Exercise brief ▸
For this listing, reproduce the line with "Click map marker number 26", the line with "the LagoSubscriptions custom", and the lines between, exactly as they stand. Leave out pictures and all other lines.

Material for the task ▸
=-=-=

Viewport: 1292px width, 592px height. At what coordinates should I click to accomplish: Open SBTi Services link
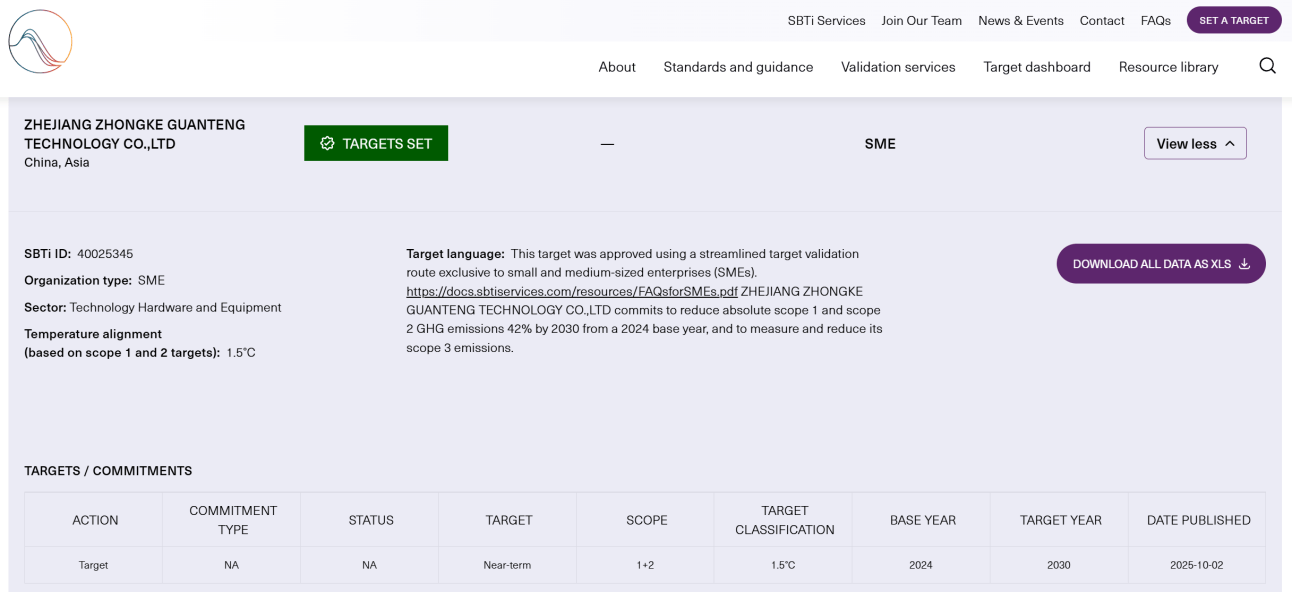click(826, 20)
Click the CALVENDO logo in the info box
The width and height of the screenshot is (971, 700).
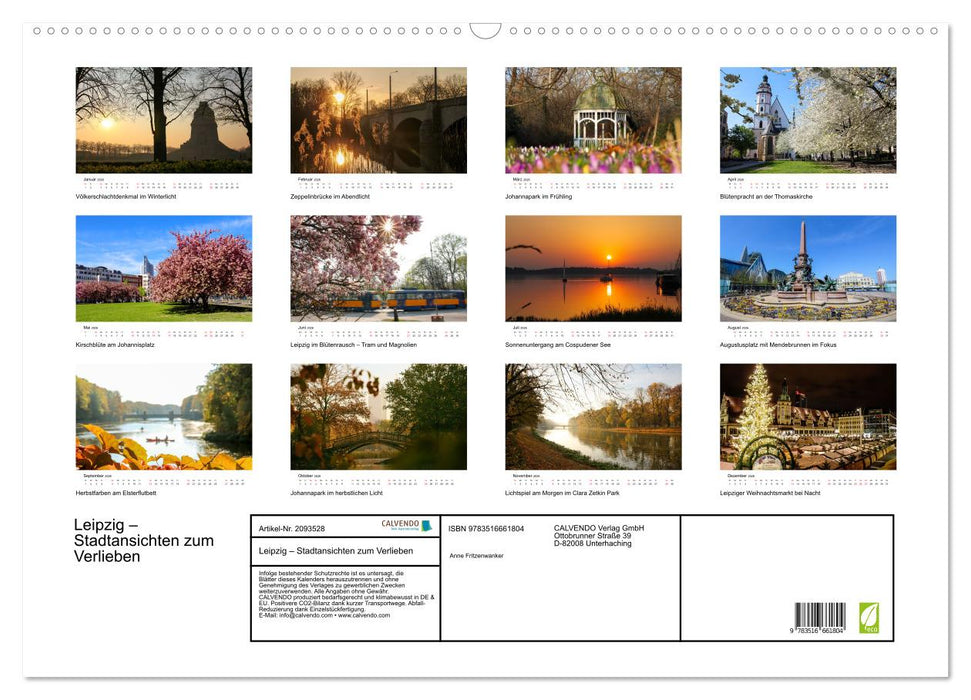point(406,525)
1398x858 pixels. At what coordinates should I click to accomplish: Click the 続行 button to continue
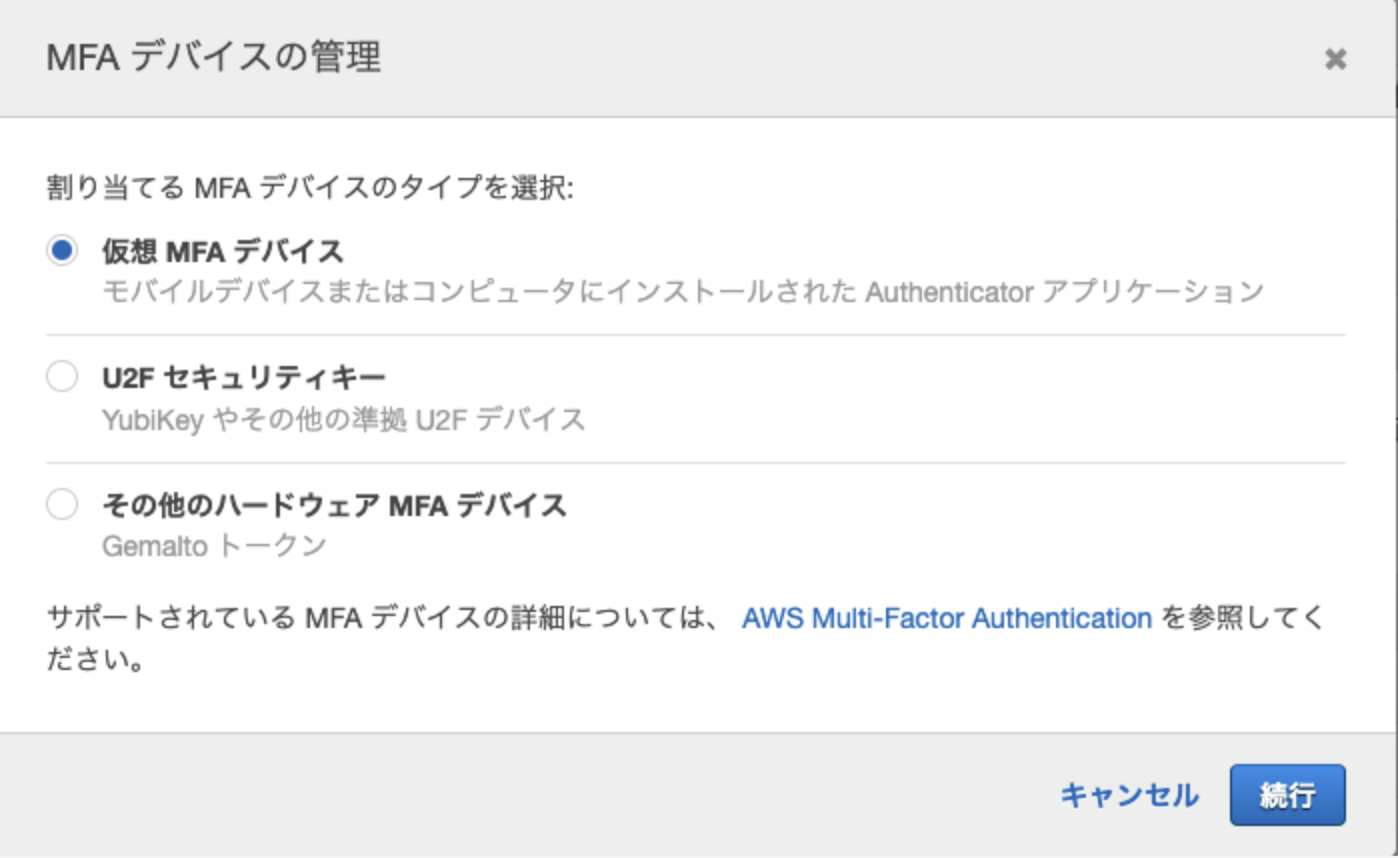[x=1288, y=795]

=-=-=

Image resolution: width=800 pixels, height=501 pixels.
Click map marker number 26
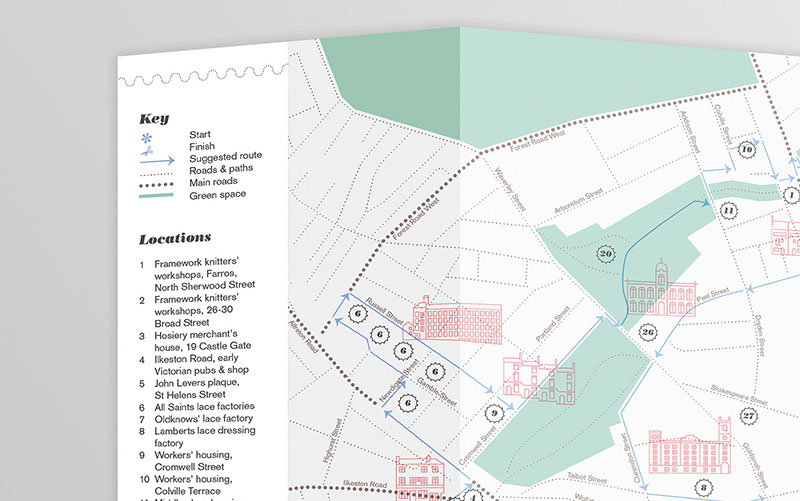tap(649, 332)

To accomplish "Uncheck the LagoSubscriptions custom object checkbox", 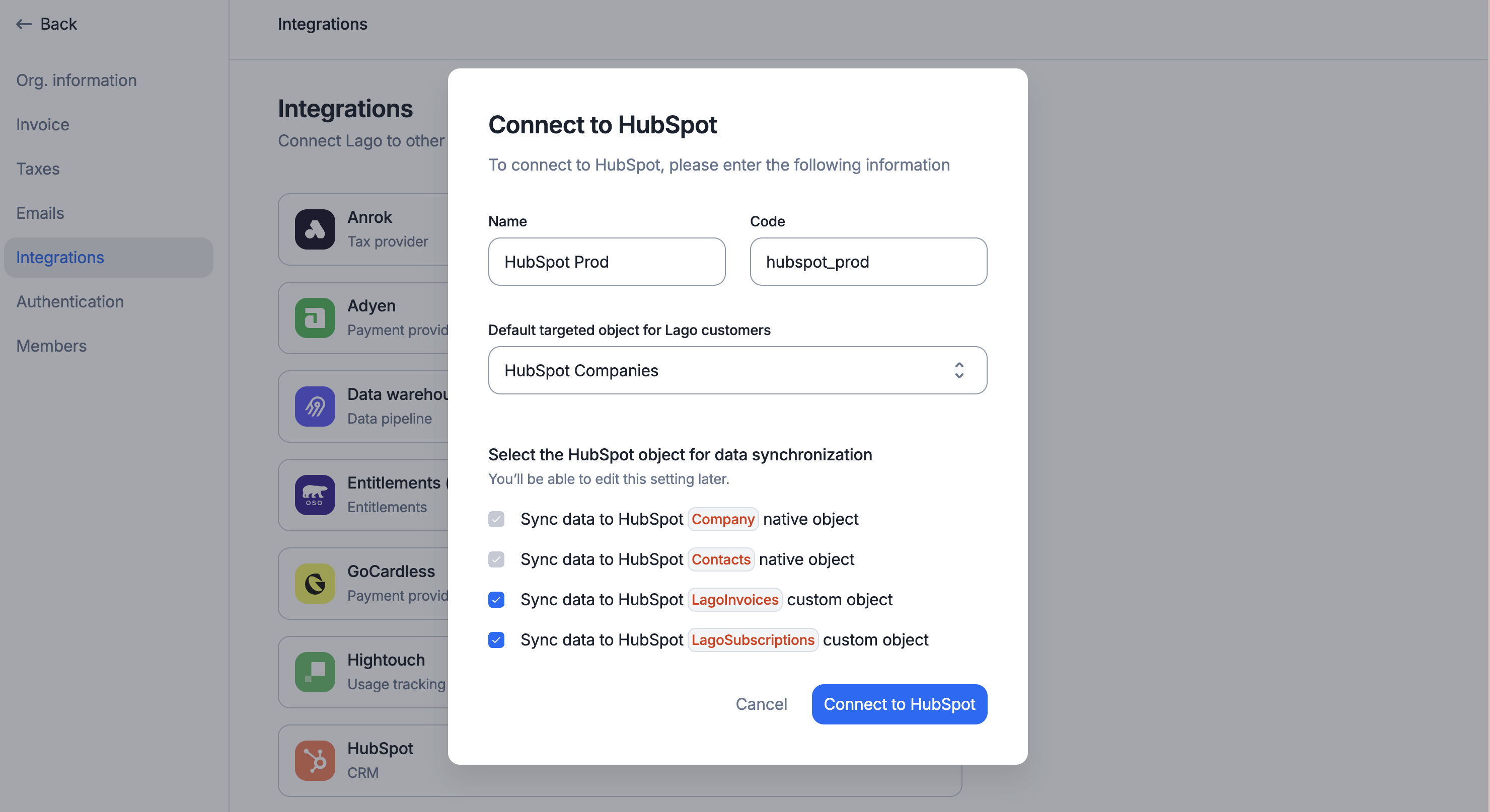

=-=-=

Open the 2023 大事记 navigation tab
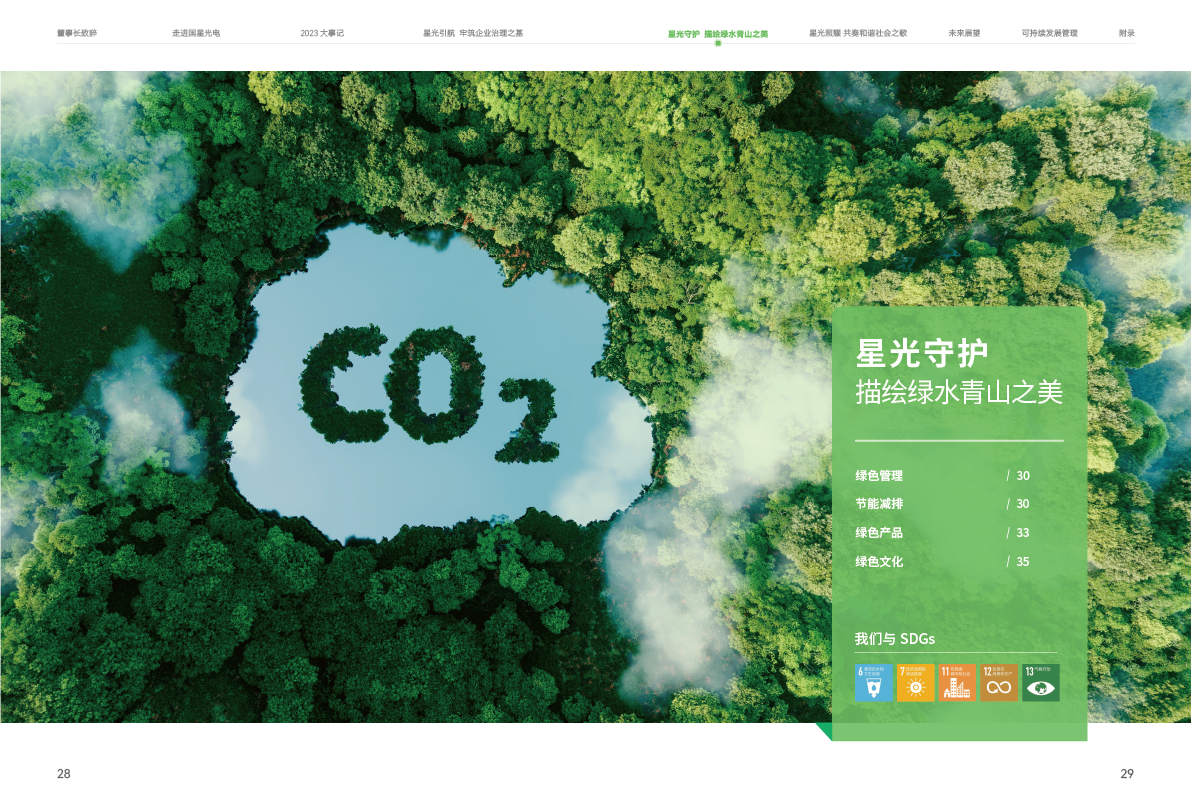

=-=-=

Answer space ▸
Click map marker number 26
tap(649, 332)

To accomplish "Uncheck the LagoSubscriptions custom object checkbox", 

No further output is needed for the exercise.